Words Danny Miller
As told to Anya Tchoupakov
Photos Sam Guenin

Branded Food: The Agency Behind Warby Parker Spills 7 Fundamentals of Good Design

Nov 02, 2016

Just as food has evolved from just cooking and eating, so too has design: gone are the days when sticking a bunch of info on the side of the building was enough. Both these industries have evolved, and borne with them new concepts of the human experience. From the color of the napkin beneath your plate to the tonal scheme of your Instagram blog, food and design have merged into a kind of experiential sandwich.

Danny Miller is founder and creative director of NYC-based creative studio High Tide, which is responsible for designing the brands of now-iconic companies like glasses provider Warby Parker. He’s also helped food businesses and restaurants stay on top of their design game. We met up with Danny for burgers at Corner Bistro, one his favorite childhood spots, to hear him spills the beans on how he does it.

"Like food, design itself can be the vehicle for a new experience, and if used thoughtfully and deliberately, it can enhance the food experience in unexpected and exciting ways."


Create a Virtual Atmosphere

Design can elevate and enhance the experience of food by putting the visual senses forward, and by helping create atmosphere. Just as the interior of a restaurant is carefully considered in order to account for how light and sound travels, the design of a food brand’s website must consider the diner/user’s experience with the same level of detail. Like food, design itself can be the vehicle for a new experience, and if used thoughtfully and deliberately, it can enhance the food experience in unexpected and exciting ways.
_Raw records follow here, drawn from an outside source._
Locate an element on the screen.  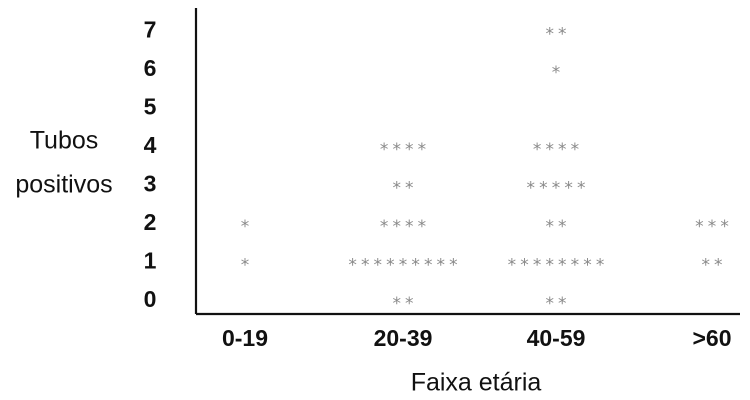
y-tick-label: 1 is located at coordinates (150, 261).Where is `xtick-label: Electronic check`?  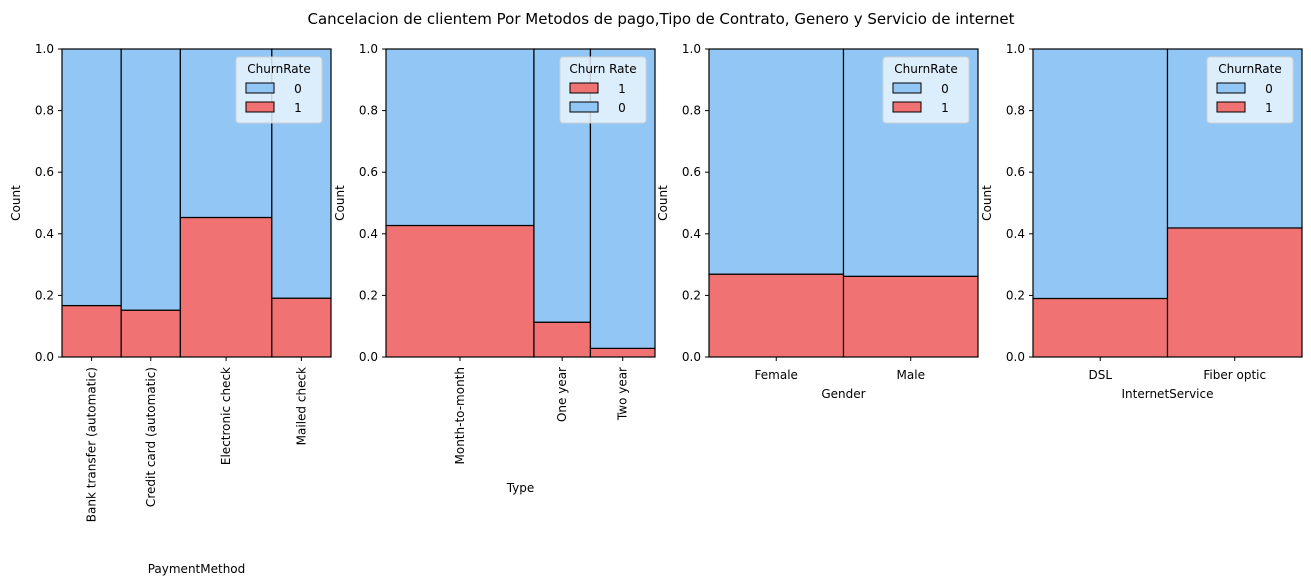 xtick-label: Electronic check is located at coordinates (226, 416).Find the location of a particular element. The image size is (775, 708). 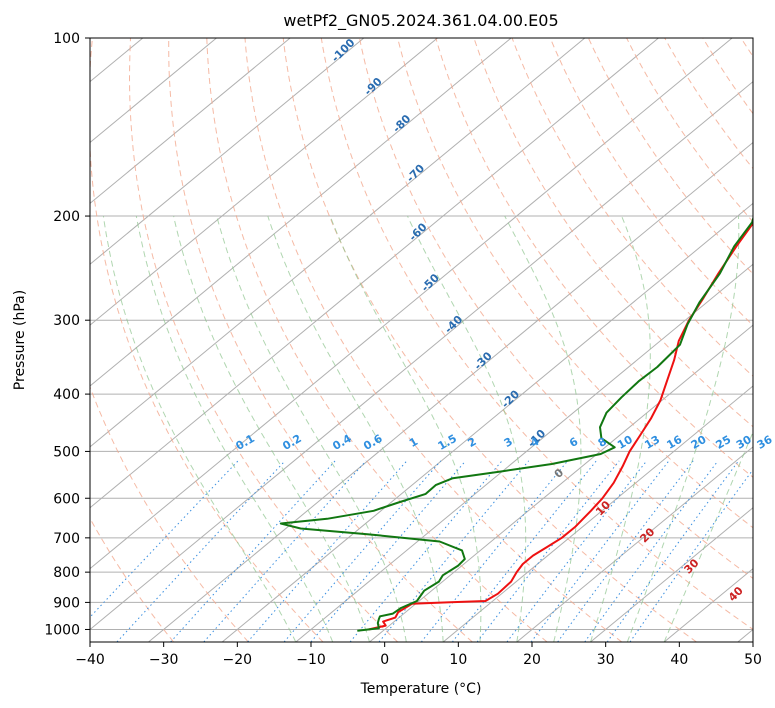

y-tick-label: 400 is located at coordinates (66, 395).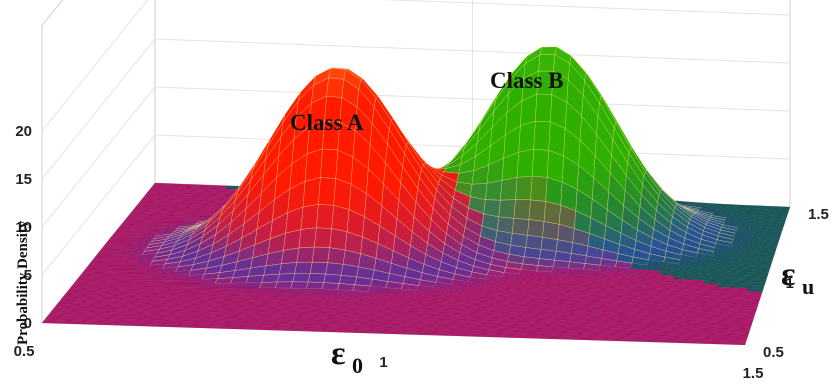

Collaborative Inspiration is Key

Developing brands like Warby Parker taught me many things, including the power of inspiration and collaboration during the creative process, as well as the importance of consistency when creating and extending an identity. Regarding inspiration, I learned to step away from the computer and look around outside. Walking through the Lower East Side and photographing old store signage, then trying to imagine how we can impart the quirky details and character-developing imperfections onto a very contemporary brand was an important part of the exploratory phase. Collaboration goes hand-in-hand with inspiration, and working closely with the founders of Warby day after day meant that our visions were always aligned.


Develop a Clear Brand Voice/Visual Identity

Another lesson has been about consistency. Once a strong brand voice and visual identity has been created, it’s hugely important that it’s applied thoughtfully and consistently to all subsequent assets, or the brand feels disjointed, diluted, and loses impact. Having High Tide design the packaging, lookbook, print campaign, and website (like we did for Warby) means a consumer first encountering the brand, deciding to purchase, and starting to use the product has had a seamless brand experience and understands exactly what the brand is all about. I think Warby’s success speaks to the value of that sharp attention to detail and consistency across all touchpoints. The fact that the brand still feels fresh and relevant years later underscores its timelessness, which is something we are always striving to achieve.


Find What Makes Your Brand Unique

It’s really important to first understand the vision of a brand’s founders or key decision makers—what inspires them, what they want the brand to achieve, and why it exists. Considering this first is what makes branding authentic. Next, we consider the desired consumer and the open space in the market—who is their customer, and how can we speak to them? How can we make their life better or easier in some way? This line of thought makes branding strategic.

"Food has the power to transport you...It’s important that branding supports and reflects the nature of the food itself."


Yep, Moodboards Are a Thing

Before we start designing assets informed by this understanding, we look for inspiration in unexpected places—art books, museums, music—and create moodboards to inspire our team as well as the clients. These are lots of fun to put together. From there the process is creative, collaborative, and dynamic—and most importantly, a conversation between us and the client.


Avoid Trends

The most exciting difference in branding a food business is the added sensory element. Food has the power to transport you—regional cuisine can take you across the world, while eating fresh, local, and in season keeps you in sync with wherever you are. It’s important that branding supports and reflects the nature of the food itself. The key here is to avoid trends and aim for what is classic and timeless. We want to create iconic branding that is both recognizable and unique, yet purposeful.


Make it Memorable

The landscape of culinary culture has really changed over the past few years. Eating and drinking are social activities that bring people together, and the places in which people socialize are very important. Where someone chooses to eat reflects their personality. Our goal is to heighten the experience of eating by curating everything from a wordmark to the lighting of interior spaces. The dining experience should be enjoyable and memorable, whether it’s at a high-end restaurant or a food truck. Our goal as creatives is to connect the dots and create a comprehensive and distinctive vision for the brand that helps consumers recognize and enjoy the product more deeply.